Problem to work on: Return, word for word, the lines of the records between the line holding "at (271, 545)." and the line holding "pyautogui.click(x=1020, y=1417)", inclusive.

[Source records]
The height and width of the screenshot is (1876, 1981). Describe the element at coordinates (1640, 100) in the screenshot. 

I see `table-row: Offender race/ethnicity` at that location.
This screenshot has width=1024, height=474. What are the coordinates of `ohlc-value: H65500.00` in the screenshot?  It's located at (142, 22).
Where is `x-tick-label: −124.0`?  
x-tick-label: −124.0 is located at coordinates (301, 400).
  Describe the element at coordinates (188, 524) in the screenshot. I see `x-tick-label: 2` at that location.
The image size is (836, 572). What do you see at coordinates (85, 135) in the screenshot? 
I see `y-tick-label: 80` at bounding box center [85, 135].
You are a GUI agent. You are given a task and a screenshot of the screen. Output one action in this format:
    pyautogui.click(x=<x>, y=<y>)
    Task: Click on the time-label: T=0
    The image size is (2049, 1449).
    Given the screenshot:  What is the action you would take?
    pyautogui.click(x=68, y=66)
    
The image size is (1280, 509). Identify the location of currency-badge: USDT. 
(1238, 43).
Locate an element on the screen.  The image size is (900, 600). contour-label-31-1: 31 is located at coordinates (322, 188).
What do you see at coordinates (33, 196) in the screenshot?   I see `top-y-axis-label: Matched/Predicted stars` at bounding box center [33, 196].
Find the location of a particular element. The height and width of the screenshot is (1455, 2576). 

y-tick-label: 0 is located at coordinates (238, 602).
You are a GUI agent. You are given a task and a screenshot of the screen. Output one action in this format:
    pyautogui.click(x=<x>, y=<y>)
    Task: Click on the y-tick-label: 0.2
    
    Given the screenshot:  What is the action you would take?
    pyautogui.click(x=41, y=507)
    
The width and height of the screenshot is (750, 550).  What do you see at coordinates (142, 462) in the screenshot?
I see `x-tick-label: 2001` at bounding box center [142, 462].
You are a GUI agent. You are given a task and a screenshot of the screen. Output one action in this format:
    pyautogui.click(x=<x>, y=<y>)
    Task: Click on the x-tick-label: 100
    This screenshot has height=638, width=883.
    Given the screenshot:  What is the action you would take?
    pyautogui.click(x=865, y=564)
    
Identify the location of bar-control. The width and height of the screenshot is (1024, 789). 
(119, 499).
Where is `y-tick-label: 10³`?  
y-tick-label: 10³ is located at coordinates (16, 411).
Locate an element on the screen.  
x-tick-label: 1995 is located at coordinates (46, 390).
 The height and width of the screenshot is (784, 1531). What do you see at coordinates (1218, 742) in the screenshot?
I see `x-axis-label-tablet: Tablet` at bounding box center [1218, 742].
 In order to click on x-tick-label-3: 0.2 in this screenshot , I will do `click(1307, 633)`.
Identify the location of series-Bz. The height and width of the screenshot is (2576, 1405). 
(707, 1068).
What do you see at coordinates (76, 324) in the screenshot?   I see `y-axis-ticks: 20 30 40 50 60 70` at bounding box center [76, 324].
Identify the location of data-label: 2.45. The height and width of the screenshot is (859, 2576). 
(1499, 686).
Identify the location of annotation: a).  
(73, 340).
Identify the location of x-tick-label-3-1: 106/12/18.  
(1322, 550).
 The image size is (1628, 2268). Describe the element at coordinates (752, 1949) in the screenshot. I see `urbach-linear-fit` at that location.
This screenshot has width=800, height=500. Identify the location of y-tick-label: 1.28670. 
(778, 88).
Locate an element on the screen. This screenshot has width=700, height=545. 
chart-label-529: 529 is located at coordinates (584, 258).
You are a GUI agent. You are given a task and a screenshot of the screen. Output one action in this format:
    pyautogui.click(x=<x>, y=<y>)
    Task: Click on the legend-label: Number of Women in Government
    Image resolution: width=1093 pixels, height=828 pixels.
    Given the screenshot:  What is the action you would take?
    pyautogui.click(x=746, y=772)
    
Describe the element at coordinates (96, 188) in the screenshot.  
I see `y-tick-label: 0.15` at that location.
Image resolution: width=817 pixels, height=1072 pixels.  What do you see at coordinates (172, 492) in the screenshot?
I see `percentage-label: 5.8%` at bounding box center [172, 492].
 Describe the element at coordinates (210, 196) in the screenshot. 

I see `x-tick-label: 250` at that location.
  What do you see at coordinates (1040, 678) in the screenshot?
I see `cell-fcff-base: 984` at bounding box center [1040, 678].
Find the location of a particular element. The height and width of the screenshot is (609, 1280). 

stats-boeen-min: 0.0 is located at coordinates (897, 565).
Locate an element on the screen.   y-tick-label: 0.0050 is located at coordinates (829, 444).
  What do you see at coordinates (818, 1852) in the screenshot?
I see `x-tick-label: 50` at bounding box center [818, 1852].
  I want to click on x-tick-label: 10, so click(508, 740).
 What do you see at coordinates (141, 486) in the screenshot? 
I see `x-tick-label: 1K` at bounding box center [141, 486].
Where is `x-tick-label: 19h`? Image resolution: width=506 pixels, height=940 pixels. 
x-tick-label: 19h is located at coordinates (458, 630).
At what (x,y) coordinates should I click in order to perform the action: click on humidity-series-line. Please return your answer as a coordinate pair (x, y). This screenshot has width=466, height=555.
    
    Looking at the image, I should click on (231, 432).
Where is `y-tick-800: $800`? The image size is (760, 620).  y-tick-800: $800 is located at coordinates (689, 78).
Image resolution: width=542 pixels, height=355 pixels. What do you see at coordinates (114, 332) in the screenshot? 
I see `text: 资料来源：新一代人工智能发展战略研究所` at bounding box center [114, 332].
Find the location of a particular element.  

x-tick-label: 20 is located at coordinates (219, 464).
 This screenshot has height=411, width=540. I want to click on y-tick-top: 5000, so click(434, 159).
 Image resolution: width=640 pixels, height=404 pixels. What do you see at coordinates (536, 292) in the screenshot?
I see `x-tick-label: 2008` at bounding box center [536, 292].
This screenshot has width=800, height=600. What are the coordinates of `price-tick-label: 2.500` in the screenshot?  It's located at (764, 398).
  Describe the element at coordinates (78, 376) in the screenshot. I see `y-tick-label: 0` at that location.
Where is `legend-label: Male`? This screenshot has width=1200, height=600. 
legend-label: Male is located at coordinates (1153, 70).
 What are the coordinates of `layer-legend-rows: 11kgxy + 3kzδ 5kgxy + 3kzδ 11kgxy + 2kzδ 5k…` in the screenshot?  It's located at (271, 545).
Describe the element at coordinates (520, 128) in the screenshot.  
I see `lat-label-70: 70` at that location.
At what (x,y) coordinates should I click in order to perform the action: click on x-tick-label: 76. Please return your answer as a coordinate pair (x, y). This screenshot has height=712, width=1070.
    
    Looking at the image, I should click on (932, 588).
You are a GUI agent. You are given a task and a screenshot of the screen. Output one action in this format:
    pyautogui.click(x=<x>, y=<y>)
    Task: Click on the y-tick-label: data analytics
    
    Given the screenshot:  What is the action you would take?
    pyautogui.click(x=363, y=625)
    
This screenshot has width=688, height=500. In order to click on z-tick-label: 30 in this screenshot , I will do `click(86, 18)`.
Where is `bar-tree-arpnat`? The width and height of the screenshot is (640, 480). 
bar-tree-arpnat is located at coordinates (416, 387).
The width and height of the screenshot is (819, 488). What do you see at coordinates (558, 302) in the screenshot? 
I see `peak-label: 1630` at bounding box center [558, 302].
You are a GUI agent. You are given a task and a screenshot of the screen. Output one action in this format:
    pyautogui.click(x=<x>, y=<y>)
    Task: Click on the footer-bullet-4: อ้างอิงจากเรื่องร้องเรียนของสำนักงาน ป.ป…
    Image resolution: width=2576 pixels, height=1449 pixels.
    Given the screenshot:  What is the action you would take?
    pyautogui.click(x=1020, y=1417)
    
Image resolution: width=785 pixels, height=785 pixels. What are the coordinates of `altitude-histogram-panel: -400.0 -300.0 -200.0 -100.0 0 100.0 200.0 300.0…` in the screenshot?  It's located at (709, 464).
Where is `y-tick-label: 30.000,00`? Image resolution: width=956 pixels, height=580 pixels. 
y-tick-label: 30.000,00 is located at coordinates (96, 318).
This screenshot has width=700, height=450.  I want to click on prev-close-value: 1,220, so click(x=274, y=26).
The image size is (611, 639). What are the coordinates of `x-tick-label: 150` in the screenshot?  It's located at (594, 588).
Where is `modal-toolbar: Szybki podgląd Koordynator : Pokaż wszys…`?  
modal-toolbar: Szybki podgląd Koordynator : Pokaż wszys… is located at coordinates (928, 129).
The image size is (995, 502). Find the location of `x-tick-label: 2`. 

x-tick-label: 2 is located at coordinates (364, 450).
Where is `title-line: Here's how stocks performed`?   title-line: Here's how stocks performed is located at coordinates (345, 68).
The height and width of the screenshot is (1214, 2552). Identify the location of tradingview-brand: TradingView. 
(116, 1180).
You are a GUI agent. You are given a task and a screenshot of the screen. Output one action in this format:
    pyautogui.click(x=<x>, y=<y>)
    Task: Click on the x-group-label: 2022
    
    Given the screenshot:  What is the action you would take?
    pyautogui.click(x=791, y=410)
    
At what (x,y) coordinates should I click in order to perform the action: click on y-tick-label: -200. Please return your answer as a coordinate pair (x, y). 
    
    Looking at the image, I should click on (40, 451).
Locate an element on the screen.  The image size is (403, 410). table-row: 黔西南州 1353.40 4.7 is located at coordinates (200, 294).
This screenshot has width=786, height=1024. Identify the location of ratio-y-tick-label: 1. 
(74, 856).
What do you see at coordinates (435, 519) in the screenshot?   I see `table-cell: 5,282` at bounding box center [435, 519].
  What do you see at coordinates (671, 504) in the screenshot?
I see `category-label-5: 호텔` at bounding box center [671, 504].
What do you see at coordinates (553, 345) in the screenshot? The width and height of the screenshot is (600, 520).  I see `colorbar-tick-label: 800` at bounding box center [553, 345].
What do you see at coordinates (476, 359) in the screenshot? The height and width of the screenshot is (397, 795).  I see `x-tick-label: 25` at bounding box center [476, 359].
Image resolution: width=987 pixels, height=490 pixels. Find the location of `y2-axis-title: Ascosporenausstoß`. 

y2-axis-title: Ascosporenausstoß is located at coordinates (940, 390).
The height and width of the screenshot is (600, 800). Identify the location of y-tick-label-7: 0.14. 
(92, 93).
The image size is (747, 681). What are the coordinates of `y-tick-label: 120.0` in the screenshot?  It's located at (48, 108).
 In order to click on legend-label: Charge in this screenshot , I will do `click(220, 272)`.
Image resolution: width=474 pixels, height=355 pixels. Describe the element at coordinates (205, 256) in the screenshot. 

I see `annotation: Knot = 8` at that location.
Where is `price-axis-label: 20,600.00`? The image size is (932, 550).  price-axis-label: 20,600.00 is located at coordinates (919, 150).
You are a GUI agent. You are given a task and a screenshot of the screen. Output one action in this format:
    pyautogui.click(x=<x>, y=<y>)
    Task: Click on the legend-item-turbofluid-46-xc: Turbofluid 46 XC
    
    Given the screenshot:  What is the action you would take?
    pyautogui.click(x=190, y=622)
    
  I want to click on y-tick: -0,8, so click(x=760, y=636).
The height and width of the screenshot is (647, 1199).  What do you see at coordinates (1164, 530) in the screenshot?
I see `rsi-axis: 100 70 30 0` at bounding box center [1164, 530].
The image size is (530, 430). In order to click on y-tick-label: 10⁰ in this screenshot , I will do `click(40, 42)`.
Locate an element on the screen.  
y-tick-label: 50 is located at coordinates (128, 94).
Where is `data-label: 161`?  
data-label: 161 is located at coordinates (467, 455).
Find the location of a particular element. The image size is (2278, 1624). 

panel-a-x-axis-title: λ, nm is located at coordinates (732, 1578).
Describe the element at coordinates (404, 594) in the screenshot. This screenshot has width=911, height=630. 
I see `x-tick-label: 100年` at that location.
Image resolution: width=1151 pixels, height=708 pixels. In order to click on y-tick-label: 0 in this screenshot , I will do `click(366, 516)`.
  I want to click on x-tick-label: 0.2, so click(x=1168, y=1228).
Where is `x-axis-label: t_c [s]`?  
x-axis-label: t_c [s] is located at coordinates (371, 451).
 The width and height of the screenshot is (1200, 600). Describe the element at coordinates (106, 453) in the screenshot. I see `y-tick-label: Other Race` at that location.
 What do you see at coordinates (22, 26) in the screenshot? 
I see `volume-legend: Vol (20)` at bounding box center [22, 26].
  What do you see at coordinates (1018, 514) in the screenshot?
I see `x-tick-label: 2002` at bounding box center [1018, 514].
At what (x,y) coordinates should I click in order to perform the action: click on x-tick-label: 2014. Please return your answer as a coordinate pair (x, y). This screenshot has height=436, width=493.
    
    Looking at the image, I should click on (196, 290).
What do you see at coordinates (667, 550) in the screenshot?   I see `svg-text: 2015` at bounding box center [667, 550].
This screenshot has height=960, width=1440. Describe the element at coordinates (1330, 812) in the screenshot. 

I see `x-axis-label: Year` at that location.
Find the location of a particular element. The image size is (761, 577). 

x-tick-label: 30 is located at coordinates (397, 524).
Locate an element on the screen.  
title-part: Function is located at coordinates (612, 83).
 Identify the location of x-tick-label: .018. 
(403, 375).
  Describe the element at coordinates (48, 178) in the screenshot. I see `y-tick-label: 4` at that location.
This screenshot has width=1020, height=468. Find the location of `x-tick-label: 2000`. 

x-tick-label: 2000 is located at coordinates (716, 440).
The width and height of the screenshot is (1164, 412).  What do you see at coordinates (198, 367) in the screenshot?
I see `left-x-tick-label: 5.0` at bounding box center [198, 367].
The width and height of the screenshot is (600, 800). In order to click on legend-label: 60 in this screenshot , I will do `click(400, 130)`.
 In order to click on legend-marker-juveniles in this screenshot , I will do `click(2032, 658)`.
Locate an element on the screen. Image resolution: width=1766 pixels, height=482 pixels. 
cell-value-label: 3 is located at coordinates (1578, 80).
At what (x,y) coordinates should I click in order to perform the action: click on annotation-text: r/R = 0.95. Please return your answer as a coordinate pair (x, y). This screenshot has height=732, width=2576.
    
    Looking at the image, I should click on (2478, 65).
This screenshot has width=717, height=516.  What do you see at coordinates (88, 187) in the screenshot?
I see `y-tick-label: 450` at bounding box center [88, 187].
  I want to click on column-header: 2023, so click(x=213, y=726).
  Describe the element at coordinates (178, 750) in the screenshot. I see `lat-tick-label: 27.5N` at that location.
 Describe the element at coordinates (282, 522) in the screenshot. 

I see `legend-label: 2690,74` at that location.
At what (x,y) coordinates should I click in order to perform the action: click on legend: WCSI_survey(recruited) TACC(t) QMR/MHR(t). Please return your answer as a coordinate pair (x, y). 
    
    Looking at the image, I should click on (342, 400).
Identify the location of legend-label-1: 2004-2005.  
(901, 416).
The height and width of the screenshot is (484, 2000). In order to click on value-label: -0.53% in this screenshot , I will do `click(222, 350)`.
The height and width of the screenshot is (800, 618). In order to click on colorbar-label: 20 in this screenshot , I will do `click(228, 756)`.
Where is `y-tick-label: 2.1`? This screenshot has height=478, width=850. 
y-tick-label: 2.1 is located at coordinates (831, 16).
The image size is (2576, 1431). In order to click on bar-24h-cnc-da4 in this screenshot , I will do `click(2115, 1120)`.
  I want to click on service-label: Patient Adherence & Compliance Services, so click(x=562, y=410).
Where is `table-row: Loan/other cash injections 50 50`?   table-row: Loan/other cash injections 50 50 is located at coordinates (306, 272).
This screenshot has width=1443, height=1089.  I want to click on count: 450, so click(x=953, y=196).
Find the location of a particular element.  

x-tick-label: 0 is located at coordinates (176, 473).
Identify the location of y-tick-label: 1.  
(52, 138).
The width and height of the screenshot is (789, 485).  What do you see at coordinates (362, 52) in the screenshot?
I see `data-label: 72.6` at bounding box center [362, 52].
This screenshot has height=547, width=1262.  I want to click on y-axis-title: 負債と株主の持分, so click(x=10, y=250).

Response for this exercise:
 What are the coordinates of `layer-legend-rows: 11kgxy + 3kzδ 5kgxy + 3kzδ 11kgxy + 2kzδ 5k…` in the screenshot?  It's located at (271, 545).
Describe the element at coordinates (520, 128) in the screenshot.  
I see `lat-label-70: 70` at that location.
At what (x,y) coordinates should I click in order to perform the action: click on x-tick-label: 76. Please return your answer as a coordinate pair (x, y). This screenshot has height=712, width=1070.
    
    Looking at the image, I should click on (932, 588).
You are a GUI agent. You are given a task and a screenshot of the screen. Output one action in this format:
    pyautogui.click(x=<x>, y=<y>)
    Task: Click on the y-tick-label: data analytics
    
    Given the screenshot:  What is the action you would take?
    pyautogui.click(x=363, y=625)
    
This screenshot has width=688, height=500. In order to click on z-tick-label: 30 in this screenshot , I will do `click(86, 18)`.
Where is `bar-tree-arpnat`? The width and height of the screenshot is (640, 480). 
bar-tree-arpnat is located at coordinates (416, 387).
The width and height of the screenshot is (819, 488). What do you see at coordinates (558, 302) in the screenshot? 
I see `peak-label: 1630` at bounding box center [558, 302].
You are a GUI agent. You are given a task and a screenshot of the screen. Output one action in this format:
    pyautogui.click(x=<x>, y=<y>)
    Task: Click on the footer-bullet-4: อ้างอิงจากเรื่องร้องเรียนของสำนักงาน ป.ป…
    Image resolution: width=2576 pixels, height=1449 pixels.
    Given the screenshot:  What is the action you would take?
    pyautogui.click(x=1020, y=1417)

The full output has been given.